A Emenda Constitucional n. 64/2010 introduziu o direito à alimentação no rol dos direitos sociais. De acordo com Mendes (2018), a inserção desse direito ocorreu após um amplo debate promovido pelo Conselho Nacional de Segurança Alimentar e Nutricional, que, segundo ele:
De acordo com esse órgão, a inclusão explícita do direito à alimentação no campo dos direitos fundamentais tem o intuito de fortalecer o conjunto de políticas públicas de segurança alimentar em andamento, além de estar em consonância com vários tratados internacionais dos quais o Brasil é signatário. Consignou-se, portanto, a importância de uma prestação positiva, por parte do Estado, que possibilite a efetiva fruição do direito social à alimentação. (p. 1.049)[2]
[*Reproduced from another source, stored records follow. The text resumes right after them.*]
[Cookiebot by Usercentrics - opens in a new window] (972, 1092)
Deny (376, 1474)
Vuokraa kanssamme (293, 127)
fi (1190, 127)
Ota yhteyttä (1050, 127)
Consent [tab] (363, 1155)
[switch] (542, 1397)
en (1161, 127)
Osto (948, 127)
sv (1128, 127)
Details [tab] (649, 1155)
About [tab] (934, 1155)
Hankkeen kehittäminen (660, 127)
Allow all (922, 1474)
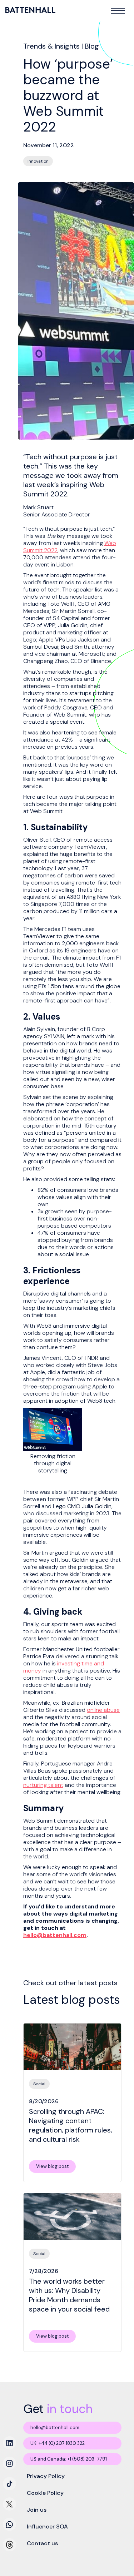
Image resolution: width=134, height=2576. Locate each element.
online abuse (103, 1710)
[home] (31, 10)
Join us (36, 2509)
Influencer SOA (47, 2526)
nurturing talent (43, 1785)
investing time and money (63, 1667)
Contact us (42, 2543)
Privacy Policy (46, 2476)
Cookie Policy (45, 2493)
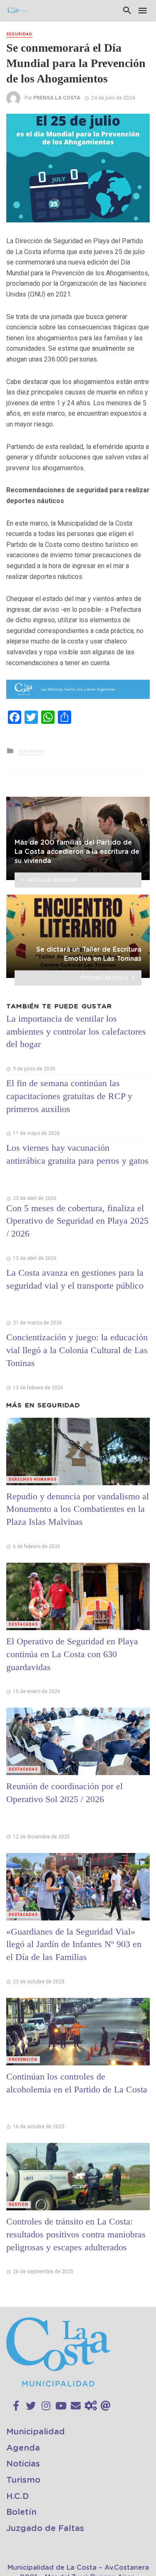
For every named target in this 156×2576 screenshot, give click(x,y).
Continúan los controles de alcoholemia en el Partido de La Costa (76, 2083)
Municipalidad (35, 2432)
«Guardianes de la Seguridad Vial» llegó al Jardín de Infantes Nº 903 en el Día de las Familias (73, 1944)
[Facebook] (16, 2406)
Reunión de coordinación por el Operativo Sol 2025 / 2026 (64, 1792)
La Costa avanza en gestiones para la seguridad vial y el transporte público (75, 1279)
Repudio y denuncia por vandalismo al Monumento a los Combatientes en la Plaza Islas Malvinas (77, 1509)
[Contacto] (76, 2406)
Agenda (23, 2448)
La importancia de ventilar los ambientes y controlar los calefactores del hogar (76, 1031)
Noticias (23, 2464)
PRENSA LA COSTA (56, 98)
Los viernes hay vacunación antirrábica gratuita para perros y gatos (77, 1154)
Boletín (21, 2512)
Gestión (18, 2204)
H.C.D (17, 2496)
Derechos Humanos (33, 1479)
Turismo (23, 2480)
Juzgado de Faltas (45, 2528)
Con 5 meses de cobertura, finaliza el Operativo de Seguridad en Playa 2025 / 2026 (77, 1221)
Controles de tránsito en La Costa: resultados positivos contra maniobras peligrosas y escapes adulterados (76, 2234)
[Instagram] (46, 2406)
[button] (142, 121)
Ressalte-se que o direito à alimentação, antes mesmo da EC n. 64/2010, já era regulamentado pelo Decreto n. 7.272/2010, por meio do Sistema Nacional de Segurança Alimentar e Nutricional (SISAN). Além disso, esse direito já estava previsto no rol dos direitos dos trabalhadores, conforme o art. 7º, IV da Constituição Federal de 1988,:
Art. 7º São direitos dos trabalhadores urbanos e rurais, além de outros que visem à melhoria de sua condição social:
IV - salário mínimo, fixado em lei, nacionalmente unificado, capaz de atender a suas necessidades vitais básicas e às de sua família com moradia, alimentação, educação, saúde, lazer, vestuário, higiene, transporte e previdência social, com reajustes periódicos que lhe preservem o poder aquisitivo, sendo vedada sua vinculação para qualquer fim.
É possível afirmar que o direito à alimentação integra o mínimo existencial, considerado um núcleo intangível da dignidade humana. Esse conceito surgiu na doutrina alemã e postula que toda pessoa tem direito a condições materiais mínimas para uma vida digna e à inserção na vida social.
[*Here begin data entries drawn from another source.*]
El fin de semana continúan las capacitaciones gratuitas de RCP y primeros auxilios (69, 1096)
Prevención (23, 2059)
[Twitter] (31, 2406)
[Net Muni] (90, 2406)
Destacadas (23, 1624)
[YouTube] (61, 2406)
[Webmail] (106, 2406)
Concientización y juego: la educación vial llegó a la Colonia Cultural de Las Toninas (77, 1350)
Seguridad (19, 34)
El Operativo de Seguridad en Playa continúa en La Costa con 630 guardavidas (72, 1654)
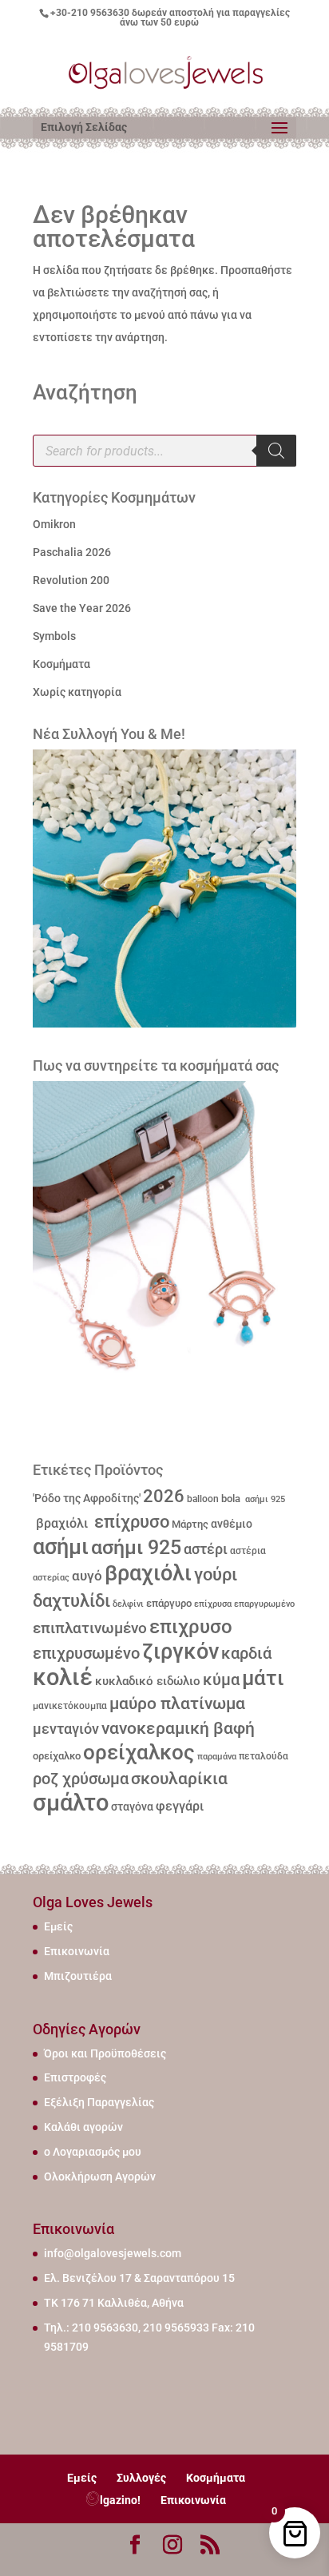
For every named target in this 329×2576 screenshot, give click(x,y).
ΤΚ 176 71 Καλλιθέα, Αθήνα (114, 2302)
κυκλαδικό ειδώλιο (147, 1681)
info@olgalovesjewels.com (112, 2253)
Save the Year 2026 (82, 608)
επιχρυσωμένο (86, 1653)
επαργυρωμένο (264, 1604)
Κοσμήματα (61, 664)
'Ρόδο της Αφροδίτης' (87, 1498)
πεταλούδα (263, 1756)
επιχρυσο (190, 1627)
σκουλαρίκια (179, 1778)
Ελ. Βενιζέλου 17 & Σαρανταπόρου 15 (139, 2278)
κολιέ (63, 1677)
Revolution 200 (71, 580)
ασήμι (61, 1547)
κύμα (221, 1679)
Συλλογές (141, 2477)
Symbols (54, 636)
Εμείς (58, 1926)
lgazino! (120, 2500)
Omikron (54, 524)
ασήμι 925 (264, 1499)
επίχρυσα (213, 1604)
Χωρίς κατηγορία (77, 692)
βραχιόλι (60, 1523)
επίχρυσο (129, 1522)
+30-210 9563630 (89, 12)
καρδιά (246, 1653)
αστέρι (206, 1548)
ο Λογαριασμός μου (92, 2151)
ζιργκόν (180, 1651)
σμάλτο (71, 1802)
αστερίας (51, 1577)
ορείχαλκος (139, 1752)
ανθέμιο (231, 1524)
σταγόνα (132, 1806)
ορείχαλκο (57, 1756)
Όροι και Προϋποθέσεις (105, 2053)
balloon (203, 1499)
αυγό (87, 1576)
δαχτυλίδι (71, 1600)
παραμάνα (216, 1756)
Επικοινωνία (76, 1951)
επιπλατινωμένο (90, 1628)
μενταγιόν (66, 1728)
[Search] (276, 451)
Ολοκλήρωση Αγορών (100, 2176)
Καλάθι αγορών (83, 2127)
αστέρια (248, 1550)
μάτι (263, 1678)
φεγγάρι (180, 1806)
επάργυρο (169, 1603)
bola (230, 1499)
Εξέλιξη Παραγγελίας (99, 2102)
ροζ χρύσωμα (81, 1779)
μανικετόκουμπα (70, 1705)
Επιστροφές (75, 2077)
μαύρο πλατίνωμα (177, 1703)
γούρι (215, 1574)
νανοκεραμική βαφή (178, 1728)
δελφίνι (128, 1604)
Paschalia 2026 (72, 552)
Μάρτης (190, 1524)
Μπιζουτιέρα (78, 1976)
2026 (163, 1496)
O direito à alimentação representa um avanço significativo na garantia dos direitos humanos fundamentais, pois não se limita à simples ingestão de alimentos, mas abrange a fruição de uma vida digna e saudável. Isso está em consonância com o princípio da dignidade da pessoa humana, que é fundamental na Constituição Federal, conforme estabelecido em seu artigo 1º, inciso III.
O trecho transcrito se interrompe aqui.